Until the passage of Helms-Burton, which codified the embargo into national law, President Clinton could have lifted it with a simple signature on an executive order. It will now take a majority vote in Congress to end the embargo; given political realities, that can only be done sanction by sanction. A starting point is the Cuban Humanitarian Trade bill, introduced by Republican Jim Leach and Democrat Esteban Torres, and with ninety sponsors. (The Senate version, somewhat weaker, is called the Cuban Women and Children Humanitarian Relief Act.) The bill would remove the ban on the sale of food and medicine to Cuba-a ban that not even the embargo on Iraq includes. A broad coalition of religious, moderate-exile,- man rights and business groups have endorsed the bill. "Denying food and medicine to the people of Cuba is behavior unworthy of a great nation like the United States," the U.S. Chamber of Commerce stated in a press release. "U.S. business takes no comfort when economic warfare is waged against Cuban children."

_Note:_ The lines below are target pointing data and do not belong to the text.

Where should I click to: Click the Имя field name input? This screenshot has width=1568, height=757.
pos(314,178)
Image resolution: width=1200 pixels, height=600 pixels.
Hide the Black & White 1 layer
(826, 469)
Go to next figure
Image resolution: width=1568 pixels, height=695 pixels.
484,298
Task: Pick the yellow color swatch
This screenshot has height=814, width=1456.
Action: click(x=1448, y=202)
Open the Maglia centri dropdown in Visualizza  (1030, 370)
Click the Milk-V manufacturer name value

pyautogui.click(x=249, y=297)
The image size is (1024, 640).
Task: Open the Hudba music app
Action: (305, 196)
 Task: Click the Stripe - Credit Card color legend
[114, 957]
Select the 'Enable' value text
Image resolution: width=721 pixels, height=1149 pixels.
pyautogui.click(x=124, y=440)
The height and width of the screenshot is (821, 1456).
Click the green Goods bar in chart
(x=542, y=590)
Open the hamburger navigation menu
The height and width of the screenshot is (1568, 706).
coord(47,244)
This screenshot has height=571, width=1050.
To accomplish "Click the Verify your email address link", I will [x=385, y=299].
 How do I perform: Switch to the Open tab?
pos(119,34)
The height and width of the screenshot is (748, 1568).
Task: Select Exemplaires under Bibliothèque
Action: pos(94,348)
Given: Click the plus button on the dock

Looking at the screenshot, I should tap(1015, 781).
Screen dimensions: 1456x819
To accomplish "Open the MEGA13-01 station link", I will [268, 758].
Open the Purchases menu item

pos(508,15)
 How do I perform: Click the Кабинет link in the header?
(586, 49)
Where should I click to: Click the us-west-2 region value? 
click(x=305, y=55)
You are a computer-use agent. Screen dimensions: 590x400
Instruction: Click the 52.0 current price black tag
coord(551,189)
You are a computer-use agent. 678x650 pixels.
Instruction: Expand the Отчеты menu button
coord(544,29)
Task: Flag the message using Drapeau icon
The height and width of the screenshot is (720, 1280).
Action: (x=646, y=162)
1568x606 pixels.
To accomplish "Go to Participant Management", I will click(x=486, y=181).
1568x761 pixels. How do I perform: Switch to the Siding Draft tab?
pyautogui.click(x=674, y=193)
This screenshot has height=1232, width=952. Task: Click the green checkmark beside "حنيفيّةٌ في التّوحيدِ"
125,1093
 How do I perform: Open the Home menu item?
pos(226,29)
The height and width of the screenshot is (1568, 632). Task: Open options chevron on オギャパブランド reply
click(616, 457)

There are indications that Bill Clinton would like to bring U.S.-Cuba policy into the modem world. In recent months, he has repeatedly told interviewers that there could be "an opening" if only Havana would send a signal of reform. In a rare move, the C.I.A.'s deputy national intelligence officer for Latin America, Fulton Armstrong, traveled to Cuba in late fall for a "get acquainted" visit with Cuban officials. He was told that nothing could be done until Washington "halts the economic aggression against Cuba."
The United States should be superpower enough to avoid such a who'll-go-first game. "It is better to deal straight with Castro," as Secretary of State Henry Kissinger instructed his aides in 1975 during a secret attempt to improve relations with Cuba. "Behave chivalrously; do it like a big guy, not like a shyster." Bill Clinton should heed that advice.